# WORK TASK
An exact copy of each record is required.

# MATERIAL PROVIDED

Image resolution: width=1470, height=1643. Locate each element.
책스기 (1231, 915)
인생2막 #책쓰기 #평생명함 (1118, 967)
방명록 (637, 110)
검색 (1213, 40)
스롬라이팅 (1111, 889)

# YOUR RESPONSE
Image resolution: width=1470, height=1643. Locate each element.
책스기 (1231, 915)
인생2막 #책쓰기 #평생명함 (1118, 967)
방명록 (637, 110)
검색 (1213, 40)
스롬라이팅 (1111, 889)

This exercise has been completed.